No gear reviewer is perfectly objective. It’s impossible. Even if I wanted to, I wouldn’t be able to insulate myself from the buzz around the Oura ring.
The Oura costs $299. It’s not cheap, and it, like, tracks your sleep? That's something a lot of other wearables do. Moreover, the company cultivates a privileged mystique that I personally find off-putting. Jack Dorsey wears one! Prince Harry too. Every time I see one in the wild, I automatically assume the person wearing it is an uber-wealthy Silicon Valley biohacker who drinks six egg whites raw for breakfast and takes ice baths.
It was surprising—to me, at least—that this relatively expensive ring became one of the wearables of choice to detect Covid-19 before people became symptomatic. Earlier this year, researchers from UC San Francisco used the ring to try to predict Covid-19 in health care workers.
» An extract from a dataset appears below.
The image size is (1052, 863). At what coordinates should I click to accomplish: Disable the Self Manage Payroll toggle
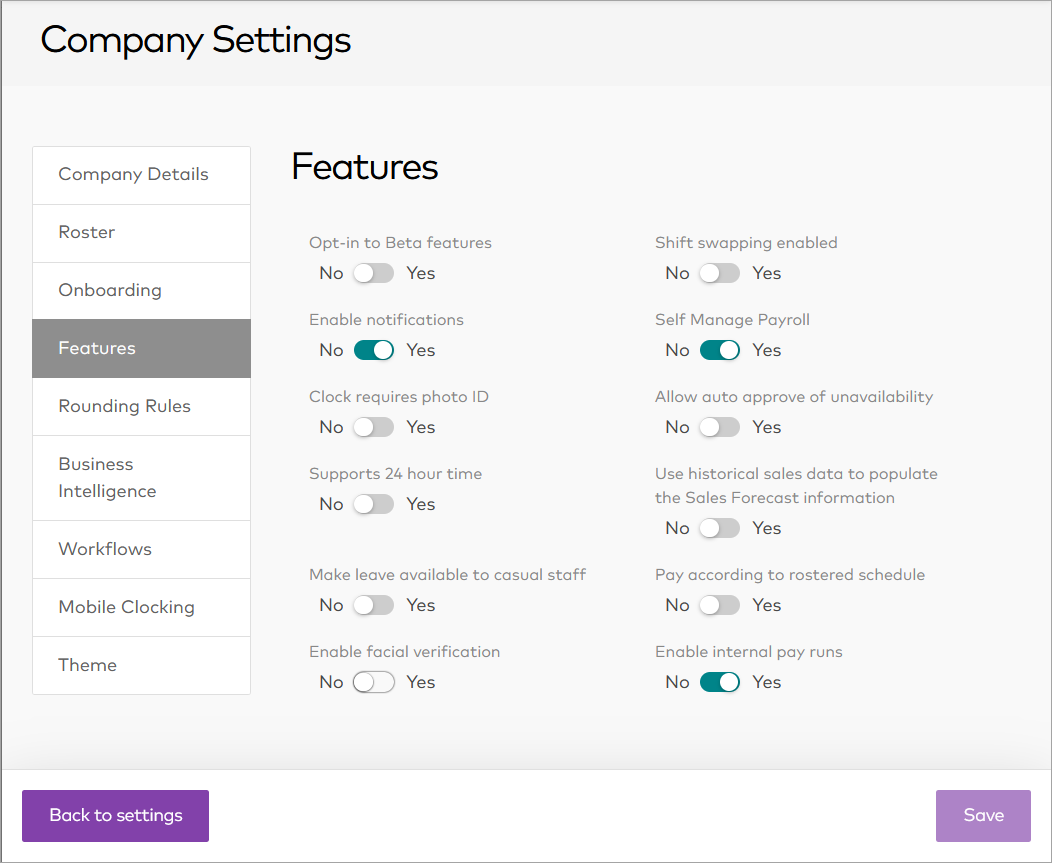tap(720, 350)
The NBA and WNBA purchased the ring by the thousands for their players. Even Nascar is using Oura rings for drivers and staff.
I was prepared to hate the Oura. But after wearing it for a month, I now acknowledge that things rich people like are very nice. It’s not exactly a fitness tracker, but rather a small, smart, and most of all convenient health tracker that monitors vital signs few others do.
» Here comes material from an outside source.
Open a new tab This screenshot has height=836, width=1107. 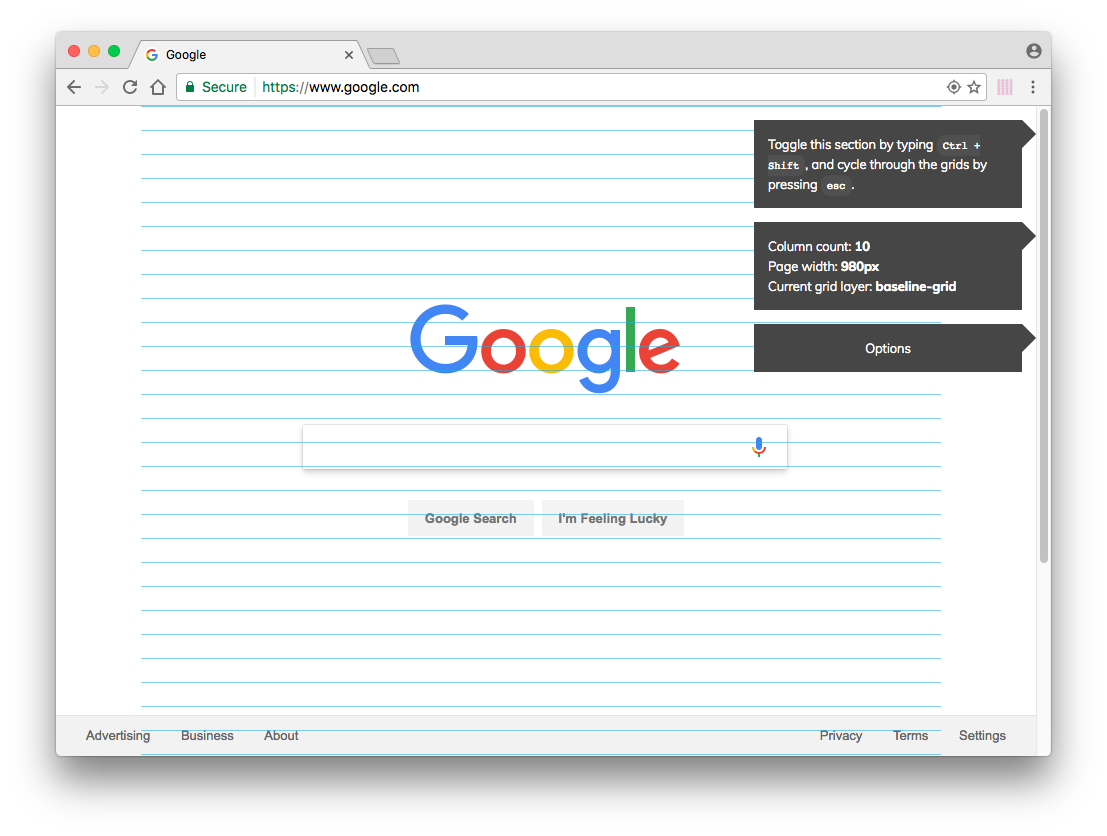(x=383, y=56)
First, the most obvious difference: You wear the Oura on your finger instead of on your wrist. I'm really happy I was able to get rid of my deep, permanent, burned-in watch tan. Oura sends a sizing kit and asks you to wear a fake ring on your finger of choice for 24 hours, because your fingers swell when you work out or sleep.
And even after you get the real ring, you need to be patient. It needs to be on your finger for at least two weeks to better understand your baseline metrics. There are two infrared LED sensors, two negative thermal coefficient body temperature sensors, a 3D accelerometer, and a gyroscope—that's a lot of sensitive sensors for such a tiny package.
Rather than bombard you with raw data, the Oura measures deviations from the norm. This is a smart and digestible way to check your biometrics. For example, some people might find it alarming to see a heart rate spike to 180. But mine does that normally when I’m trail running (or when I read something particularly awful on Twitter). You can click through the companion app to check all of the data, including sleep stages, steps, heart rate, body temperature deviation. But it gets boiled down into three separate metrics when you open the app: your activity goal progress, your readiness, and your sleep score.